--- WHAT YOU ARE ASKED TO DO ---
State only the count of lines in the listing below that hold "agent".

--- EXTRACTED DATA ---
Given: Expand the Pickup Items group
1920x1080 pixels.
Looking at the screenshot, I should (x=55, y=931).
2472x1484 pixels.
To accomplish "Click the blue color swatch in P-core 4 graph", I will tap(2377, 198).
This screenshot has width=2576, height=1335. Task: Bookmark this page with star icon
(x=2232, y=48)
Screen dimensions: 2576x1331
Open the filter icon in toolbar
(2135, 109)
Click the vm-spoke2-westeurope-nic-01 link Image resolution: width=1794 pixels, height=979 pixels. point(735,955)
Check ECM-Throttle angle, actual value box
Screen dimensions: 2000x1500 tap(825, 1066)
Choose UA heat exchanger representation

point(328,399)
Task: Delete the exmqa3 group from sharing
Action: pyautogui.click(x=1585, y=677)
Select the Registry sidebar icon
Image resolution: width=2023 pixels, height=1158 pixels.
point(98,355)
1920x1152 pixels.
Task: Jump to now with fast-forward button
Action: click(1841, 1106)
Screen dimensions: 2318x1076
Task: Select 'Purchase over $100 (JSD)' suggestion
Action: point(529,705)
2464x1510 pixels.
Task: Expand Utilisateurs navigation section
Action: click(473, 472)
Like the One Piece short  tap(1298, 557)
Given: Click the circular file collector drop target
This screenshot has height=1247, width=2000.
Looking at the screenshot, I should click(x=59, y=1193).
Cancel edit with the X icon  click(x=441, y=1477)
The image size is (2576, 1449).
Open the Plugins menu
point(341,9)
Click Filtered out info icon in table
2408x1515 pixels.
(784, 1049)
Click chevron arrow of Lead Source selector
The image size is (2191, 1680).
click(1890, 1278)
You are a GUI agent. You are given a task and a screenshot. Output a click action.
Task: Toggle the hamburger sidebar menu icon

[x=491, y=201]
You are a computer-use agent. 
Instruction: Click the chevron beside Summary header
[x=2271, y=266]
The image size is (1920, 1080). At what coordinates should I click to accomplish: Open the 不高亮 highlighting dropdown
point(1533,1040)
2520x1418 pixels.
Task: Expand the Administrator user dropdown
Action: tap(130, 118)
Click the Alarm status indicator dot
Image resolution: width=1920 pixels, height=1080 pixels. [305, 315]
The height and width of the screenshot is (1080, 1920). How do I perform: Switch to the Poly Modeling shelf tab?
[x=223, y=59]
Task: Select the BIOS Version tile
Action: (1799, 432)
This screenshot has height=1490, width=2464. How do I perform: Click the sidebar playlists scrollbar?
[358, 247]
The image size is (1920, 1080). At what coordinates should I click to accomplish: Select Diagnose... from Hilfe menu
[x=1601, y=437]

--- ANSWER SECTION ---
2